Write out the entire listing below line for line, with no changes to any text, number, or punctuation.

▶

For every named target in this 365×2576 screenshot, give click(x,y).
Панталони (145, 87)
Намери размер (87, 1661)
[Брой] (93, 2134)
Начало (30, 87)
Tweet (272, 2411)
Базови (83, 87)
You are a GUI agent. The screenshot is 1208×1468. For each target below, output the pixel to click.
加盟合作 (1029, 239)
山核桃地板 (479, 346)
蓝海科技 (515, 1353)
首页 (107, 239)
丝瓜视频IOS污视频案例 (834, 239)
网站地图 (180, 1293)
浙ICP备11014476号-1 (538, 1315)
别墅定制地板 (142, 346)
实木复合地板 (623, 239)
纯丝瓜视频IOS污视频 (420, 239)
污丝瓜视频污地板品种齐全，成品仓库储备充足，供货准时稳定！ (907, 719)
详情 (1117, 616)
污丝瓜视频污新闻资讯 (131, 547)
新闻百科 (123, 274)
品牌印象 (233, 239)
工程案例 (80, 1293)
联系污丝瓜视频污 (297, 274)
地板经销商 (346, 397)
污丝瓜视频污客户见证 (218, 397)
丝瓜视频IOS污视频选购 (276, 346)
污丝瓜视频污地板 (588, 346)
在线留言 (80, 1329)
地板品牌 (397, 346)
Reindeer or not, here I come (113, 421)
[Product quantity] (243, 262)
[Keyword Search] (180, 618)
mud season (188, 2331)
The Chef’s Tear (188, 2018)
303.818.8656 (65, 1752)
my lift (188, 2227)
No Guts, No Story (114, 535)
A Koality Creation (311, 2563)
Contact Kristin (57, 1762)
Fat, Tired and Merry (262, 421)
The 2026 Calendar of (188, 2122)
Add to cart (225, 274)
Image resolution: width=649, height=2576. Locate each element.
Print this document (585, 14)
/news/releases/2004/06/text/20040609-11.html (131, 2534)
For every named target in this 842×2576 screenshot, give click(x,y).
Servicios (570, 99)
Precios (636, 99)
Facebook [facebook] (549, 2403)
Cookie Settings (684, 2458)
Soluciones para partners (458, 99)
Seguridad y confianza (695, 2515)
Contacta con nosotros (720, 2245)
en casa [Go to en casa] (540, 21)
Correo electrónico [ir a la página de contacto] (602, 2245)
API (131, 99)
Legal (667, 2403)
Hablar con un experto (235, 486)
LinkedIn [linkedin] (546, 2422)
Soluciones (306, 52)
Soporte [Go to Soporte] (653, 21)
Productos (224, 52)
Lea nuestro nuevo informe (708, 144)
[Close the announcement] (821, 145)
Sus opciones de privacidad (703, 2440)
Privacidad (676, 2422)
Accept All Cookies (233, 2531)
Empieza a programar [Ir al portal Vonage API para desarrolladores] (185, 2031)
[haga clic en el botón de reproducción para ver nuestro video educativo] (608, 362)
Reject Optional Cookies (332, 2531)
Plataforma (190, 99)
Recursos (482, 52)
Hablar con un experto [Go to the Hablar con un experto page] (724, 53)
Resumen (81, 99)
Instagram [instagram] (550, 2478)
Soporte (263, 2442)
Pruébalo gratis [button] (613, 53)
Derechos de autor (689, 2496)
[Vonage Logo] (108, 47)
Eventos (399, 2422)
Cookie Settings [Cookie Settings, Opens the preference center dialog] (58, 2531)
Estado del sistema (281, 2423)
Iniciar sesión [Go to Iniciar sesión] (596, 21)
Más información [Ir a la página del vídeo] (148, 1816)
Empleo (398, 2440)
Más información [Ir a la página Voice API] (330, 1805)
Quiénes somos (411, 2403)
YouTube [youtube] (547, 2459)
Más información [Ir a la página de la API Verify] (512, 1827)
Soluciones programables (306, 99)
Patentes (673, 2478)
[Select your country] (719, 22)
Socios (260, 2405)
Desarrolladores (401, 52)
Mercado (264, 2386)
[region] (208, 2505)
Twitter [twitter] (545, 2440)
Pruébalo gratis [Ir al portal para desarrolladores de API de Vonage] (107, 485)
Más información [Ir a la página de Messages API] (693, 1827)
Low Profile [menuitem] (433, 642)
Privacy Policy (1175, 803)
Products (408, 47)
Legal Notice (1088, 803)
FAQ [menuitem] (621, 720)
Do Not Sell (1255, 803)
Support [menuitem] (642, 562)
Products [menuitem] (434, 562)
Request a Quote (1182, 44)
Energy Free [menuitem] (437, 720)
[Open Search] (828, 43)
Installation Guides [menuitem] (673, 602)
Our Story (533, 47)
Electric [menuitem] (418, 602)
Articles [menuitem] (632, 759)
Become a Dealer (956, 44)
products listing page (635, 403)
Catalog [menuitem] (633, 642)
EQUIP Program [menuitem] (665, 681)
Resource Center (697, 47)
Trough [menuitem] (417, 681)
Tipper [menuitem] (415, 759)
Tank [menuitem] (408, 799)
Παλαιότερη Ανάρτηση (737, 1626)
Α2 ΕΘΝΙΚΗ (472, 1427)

◀

### [FULL RESPONSE]
For every named target in this 365×2576 screenshot, give click(x,y).
Панталони (145, 87)
Намери размер (87, 1661)
[Брой] (93, 2134)
Начало (30, 87)
Tweet (272, 2411)
Базови (83, 87)
You are a GUI agent. The screenshot is 1208×1468. For each target below, output the pixel to click.
加盟合作 (1029, 239)
山核桃地板 (479, 346)
蓝海科技 (515, 1353)
首页 (107, 239)
丝瓜视频IOS污视频案例 (834, 239)
网站地图 (180, 1293)
浙ICP备11014476号-1 (538, 1315)
别墅定制地板 (142, 346)
实木复合地板 (623, 239)
纯丝瓜视频IOS污视频 (420, 239)
污丝瓜视频污地板品种齐全，成品仓库储备充足，供货准时稳定！ (907, 719)
详情 (1117, 616)
污丝瓜视频污新闻资讯 (131, 547)
新闻百科 (123, 274)
品牌印象 (233, 239)
工程案例 (80, 1293)
联系污丝瓜视频污 (297, 274)
地板经销商 (346, 397)
污丝瓜视频污客户见证 (218, 397)
丝瓜视频IOS污视频选购 (276, 346)
污丝瓜视频污地板 (588, 346)
在线留言 (80, 1329)
地板品牌 (397, 346)
Reindeer or not, here I come (113, 421)
[Product quantity] (243, 262)
[Keyword Search] (180, 618)
mud season (188, 2331)
The Chef’s Tear (188, 2018)
303.818.8656 (65, 1752)
my lift (188, 2227)
No Guts, No Story (114, 535)
A Koality Creation (311, 2563)
Contact Kristin (57, 1762)
Fat, Tired and Merry (262, 421)
The 2026 Calendar of (188, 2122)
Add to cart (225, 274)
Image resolution: width=649, height=2576. Locate each element.
Print this document (585, 14)
/news/releases/2004/06/text/20040609-11.html (131, 2534)
For every named target in this 842×2576 screenshot, give click(x,y).
Servicios (570, 99)
Precios (636, 99)
Facebook [facebook] (549, 2403)
Cookie Settings (684, 2458)
Soluciones para partners (458, 99)
Seguridad y confianza (695, 2515)
Contacta con nosotros (720, 2245)
en casa [Go to en casa] (540, 21)
Correo electrónico [ir a la página de contacto] (602, 2245)
API (131, 99)
Legal (667, 2403)
Hablar con un experto (235, 486)
LinkedIn [linkedin] (546, 2422)
Soluciones (306, 52)
Soporte [Go to Soporte] (653, 21)
Productos (224, 52)
Lea nuestro nuevo informe (708, 144)
[Close the announcement] (821, 145)
Sus opciones de privacidad (703, 2440)
Privacidad (676, 2422)
Accept All Cookies (233, 2531)
Empieza a programar [Ir al portal Vonage API para desarrolladores] (185, 2031)
[haga clic en el botón de reproducción para ver nuestro video educativo] (608, 362)
Reject Optional Cookies (332, 2531)
Plataforma (190, 99)
Recursos (482, 52)
Hablar con un experto [Go to the Hablar con un experto page] (724, 53)
Resumen (81, 99)
Instagram [instagram] (550, 2478)
Soporte (263, 2442)
Pruébalo gratis [button] (613, 53)
Derechos de autor (689, 2496)
[Vonage Logo] (108, 47)
Eventos (399, 2422)
Cookie Settings [Cookie Settings, Opens the preference center dialog] (58, 2531)
Estado del sistema (281, 2423)
Iniciar sesión [Go to Iniciar sesión] (596, 21)
Más información [Ir a la página del vídeo] (148, 1816)
Empleo (398, 2440)
Más información [Ir a la página Voice API] (330, 1805)
Quiénes somos (411, 2403)
YouTube [youtube] (547, 2459)
Más información [Ir a la página de la API Verify] (512, 1827)
Soluciones programables (306, 99)
Patentes (673, 2478)
[Select your country] (719, 22)
Socios (260, 2405)
Desarrolladores (401, 52)
Mercado (264, 2386)
[region] (208, 2505)
Twitter [twitter] (545, 2440)
Pruébalo gratis [Ir al portal para desarrolladores de API de Vonage] (107, 485)
Más información [Ir a la página de Messages API] (693, 1827)
Low Profile [menuitem] (433, 642)
Privacy Policy (1175, 803)
Products (408, 47)
Legal Notice (1088, 803)
FAQ [menuitem] (621, 720)
Do Not Sell (1255, 803)
Support [menuitem] (642, 562)
Products [menuitem] (434, 562)
Request a Quote (1182, 44)
Energy Free [menuitem] (437, 720)
[Open Search] (828, 43)
Installation Guides [menuitem] (673, 602)
Our Story (533, 47)
Electric [menuitem] (418, 602)
Articles [menuitem] (632, 759)
Become a Dealer (956, 44)
products listing page (635, 403)
Catalog [menuitem] (633, 642)
EQUIP Program [menuitem] (665, 681)
Resource Center (697, 47)
Trough [menuitem] (417, 681)
Tipper [menuitem] (415, 759)
Tank [menuitem] (408, 799)
Παλαιότερη Ανάρτηση (737, 1626)
Α2 ΕΘΝΙΚΗ (472, 1427)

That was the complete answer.